>> begin Page excerpt

# Site General > Off-topic Cafe > Creative Corner >  A little wolf diddy

## Rapture

After a long break from drawing, I made this cute wolf in mid-prowl...  :Roll Eyes (Sarcastic):  



Enjoy

----------


## ZEKESMOM

Wow!!!  Very nice...I wish I could draw :Sad:   I was really into art in my teens and early twenties and let it slip away....

----------


## Laooda

ME LIKE THE Wulf...........  :Wink:    Good job D!

----------


## cueball

Neat..I would like to ride him around  :Very Happy:

----------


## wolfy-hound

That's an awesome pic.  You got a lot of talant.  I can't draw.
Wolfy(of COURSE I'd like that picture!)

----------


## chris B

Wow, very nice. Is this from a picture, off the top of your head or did you actually see one?

----------


## Rapture

Chris, the only reference I used was watching my husky walk to see how far his toes would bend forward... turns out it might not really be possible for a canine to prowl like a cat.  :Razz:  But I drew it that way anyway.

>> end Page excerpt
>> begin Provided records

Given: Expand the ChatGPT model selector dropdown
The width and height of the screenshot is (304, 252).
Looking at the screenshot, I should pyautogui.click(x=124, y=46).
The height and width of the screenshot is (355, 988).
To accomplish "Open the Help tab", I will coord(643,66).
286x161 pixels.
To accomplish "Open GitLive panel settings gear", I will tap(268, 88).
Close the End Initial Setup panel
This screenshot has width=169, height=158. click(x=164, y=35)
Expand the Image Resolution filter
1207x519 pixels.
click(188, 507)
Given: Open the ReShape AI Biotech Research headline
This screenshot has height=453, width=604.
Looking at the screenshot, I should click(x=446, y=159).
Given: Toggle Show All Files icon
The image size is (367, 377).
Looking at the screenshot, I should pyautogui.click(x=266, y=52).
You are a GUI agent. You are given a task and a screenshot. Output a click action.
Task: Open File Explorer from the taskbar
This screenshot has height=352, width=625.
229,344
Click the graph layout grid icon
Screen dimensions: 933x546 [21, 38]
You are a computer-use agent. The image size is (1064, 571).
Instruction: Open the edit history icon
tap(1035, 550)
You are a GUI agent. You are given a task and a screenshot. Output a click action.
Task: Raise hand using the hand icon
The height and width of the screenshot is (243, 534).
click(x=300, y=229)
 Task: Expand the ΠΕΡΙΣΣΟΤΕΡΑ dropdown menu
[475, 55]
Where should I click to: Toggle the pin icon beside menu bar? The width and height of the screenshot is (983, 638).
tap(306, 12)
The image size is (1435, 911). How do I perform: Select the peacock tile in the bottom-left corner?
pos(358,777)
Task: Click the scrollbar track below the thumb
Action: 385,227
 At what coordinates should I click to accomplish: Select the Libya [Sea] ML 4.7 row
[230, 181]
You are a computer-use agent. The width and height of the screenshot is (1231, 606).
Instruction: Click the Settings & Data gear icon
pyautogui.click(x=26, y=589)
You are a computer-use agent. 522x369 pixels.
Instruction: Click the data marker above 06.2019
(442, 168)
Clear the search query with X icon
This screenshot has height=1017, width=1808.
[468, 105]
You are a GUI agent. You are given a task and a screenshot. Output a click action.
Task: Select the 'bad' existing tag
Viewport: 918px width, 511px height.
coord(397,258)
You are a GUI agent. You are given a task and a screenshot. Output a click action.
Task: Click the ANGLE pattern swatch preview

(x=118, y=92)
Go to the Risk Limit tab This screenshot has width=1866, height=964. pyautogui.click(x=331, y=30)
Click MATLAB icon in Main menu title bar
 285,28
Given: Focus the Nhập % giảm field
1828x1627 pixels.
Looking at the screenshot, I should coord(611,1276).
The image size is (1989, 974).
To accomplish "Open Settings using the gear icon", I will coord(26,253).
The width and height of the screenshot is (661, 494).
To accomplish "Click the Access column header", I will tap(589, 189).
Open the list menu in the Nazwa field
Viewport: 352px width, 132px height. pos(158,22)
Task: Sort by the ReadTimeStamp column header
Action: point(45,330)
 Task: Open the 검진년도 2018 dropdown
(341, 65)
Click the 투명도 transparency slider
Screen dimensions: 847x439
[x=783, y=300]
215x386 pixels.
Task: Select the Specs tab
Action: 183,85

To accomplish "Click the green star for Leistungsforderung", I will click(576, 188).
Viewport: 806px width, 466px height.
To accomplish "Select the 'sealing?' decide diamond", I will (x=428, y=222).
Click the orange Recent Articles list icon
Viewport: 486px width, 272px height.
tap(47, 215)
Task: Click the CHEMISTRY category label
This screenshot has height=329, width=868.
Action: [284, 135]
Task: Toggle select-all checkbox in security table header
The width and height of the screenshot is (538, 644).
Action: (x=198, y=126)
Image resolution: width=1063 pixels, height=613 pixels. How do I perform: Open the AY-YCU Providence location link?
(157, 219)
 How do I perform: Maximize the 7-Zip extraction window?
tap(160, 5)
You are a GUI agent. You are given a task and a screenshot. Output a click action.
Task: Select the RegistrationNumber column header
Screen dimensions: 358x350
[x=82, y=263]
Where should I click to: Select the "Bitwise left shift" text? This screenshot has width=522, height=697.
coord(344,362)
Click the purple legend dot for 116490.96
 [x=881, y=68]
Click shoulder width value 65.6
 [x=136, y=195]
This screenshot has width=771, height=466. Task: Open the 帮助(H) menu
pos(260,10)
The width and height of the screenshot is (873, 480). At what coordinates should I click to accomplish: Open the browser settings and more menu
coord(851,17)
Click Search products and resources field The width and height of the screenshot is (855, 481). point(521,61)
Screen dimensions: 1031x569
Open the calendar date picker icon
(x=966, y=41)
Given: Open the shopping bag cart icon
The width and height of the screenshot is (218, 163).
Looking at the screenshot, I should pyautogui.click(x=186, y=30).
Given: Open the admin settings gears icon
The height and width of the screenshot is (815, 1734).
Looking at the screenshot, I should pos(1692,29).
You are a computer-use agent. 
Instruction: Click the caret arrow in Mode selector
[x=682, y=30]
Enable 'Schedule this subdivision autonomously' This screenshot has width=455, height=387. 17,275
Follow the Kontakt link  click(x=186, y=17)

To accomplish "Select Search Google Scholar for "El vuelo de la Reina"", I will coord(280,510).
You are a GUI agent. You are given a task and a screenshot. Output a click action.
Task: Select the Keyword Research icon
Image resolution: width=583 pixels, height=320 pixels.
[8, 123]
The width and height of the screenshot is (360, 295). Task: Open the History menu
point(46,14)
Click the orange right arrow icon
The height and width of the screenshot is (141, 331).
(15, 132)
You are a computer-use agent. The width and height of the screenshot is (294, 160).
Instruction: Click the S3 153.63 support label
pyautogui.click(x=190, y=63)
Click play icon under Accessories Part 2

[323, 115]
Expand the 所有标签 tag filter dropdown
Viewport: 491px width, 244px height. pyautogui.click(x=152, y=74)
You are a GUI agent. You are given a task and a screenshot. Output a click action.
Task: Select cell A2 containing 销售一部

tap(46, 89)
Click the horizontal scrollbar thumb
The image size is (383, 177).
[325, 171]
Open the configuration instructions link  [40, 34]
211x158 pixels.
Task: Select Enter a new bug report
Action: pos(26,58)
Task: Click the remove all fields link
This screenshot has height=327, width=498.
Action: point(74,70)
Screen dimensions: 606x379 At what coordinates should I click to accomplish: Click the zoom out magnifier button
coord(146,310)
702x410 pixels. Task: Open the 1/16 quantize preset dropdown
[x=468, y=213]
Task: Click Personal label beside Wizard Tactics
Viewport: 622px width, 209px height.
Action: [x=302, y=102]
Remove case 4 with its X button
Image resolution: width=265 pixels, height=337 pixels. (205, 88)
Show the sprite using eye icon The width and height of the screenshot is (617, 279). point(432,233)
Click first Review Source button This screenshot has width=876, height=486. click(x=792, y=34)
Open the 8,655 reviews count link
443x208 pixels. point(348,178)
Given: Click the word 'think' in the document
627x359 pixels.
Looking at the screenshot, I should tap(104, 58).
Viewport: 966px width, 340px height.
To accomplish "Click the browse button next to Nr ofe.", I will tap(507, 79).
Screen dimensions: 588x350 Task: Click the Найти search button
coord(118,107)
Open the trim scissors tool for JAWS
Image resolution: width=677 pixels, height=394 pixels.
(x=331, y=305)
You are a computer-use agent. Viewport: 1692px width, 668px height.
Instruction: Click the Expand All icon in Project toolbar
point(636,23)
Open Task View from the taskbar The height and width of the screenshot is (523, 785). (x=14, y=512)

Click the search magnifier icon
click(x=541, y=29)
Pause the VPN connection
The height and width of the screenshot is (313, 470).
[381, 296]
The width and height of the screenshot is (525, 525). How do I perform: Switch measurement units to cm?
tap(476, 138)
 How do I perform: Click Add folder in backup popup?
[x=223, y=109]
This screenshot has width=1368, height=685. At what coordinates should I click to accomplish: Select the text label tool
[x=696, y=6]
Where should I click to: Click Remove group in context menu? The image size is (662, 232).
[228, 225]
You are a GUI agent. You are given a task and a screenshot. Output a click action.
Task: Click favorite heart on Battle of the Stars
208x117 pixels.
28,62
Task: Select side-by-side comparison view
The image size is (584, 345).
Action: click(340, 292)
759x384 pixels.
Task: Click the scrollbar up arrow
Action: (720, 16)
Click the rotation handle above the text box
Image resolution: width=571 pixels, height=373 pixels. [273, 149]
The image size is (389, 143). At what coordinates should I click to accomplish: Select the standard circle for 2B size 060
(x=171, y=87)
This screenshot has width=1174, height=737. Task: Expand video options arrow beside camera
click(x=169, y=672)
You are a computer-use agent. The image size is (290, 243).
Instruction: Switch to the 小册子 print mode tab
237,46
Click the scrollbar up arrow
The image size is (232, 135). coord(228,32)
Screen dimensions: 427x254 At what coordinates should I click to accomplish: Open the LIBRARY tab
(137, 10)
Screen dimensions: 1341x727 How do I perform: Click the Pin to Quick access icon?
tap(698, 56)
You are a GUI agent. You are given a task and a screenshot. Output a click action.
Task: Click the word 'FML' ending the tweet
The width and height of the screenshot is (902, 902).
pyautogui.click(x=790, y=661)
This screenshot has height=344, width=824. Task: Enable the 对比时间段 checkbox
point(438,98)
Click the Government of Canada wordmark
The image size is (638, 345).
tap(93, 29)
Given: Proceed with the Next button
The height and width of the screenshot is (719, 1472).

>> end Provided records

• **Set problem**
Pick up the forum thread about the wolf drawing after its final post and write the next few replies.

• **Output below**
----------


## jessie_k_pythons

I used my Husky hybrid for wolf studies back in the days of drawing. you really have talent. Keep up the good work.

do yuo by any chance paint?

----------


## Styx

That's fantastic.

----------


## Rapture

> I used my Husky hybrid for wolf studies back in the days of drawing. you really have talent. Keep up the good work.
> 
> do yuo by any chance paint?


I have painted just a couple times... a few years ago. Not enough to develop any particular skills or talent. I still think about it though.  :Razz:

----------


## slartibartfast

I feel funny critiquing this, because I can't draw at all, but I can see where there are things that are "off".

There is something wrong with the angle of that near elbow.  If you look at the way the joints work, the connection of the humerus to the scapula is more dorsal in real life than that elbow angulation allows for.  You have almost a 90 degree angle at the elbow, and it should be more...maybe 120 degrees.

Also, the topline of the hips (croup) is too weakly muscled.  The hind leg is good, but above the hip socket, the line is too shallow.  If that were a real dog, I'd wonder about muscle wasting/neuropathy in the hind end.

Oh, and the neck is a bit short...lengthen it by about 10 -15%.  Wolf necks often look deceptive because their coat is so thick, but this one you've drawn is in a summer coat and so you should be able to see more length of neck on him.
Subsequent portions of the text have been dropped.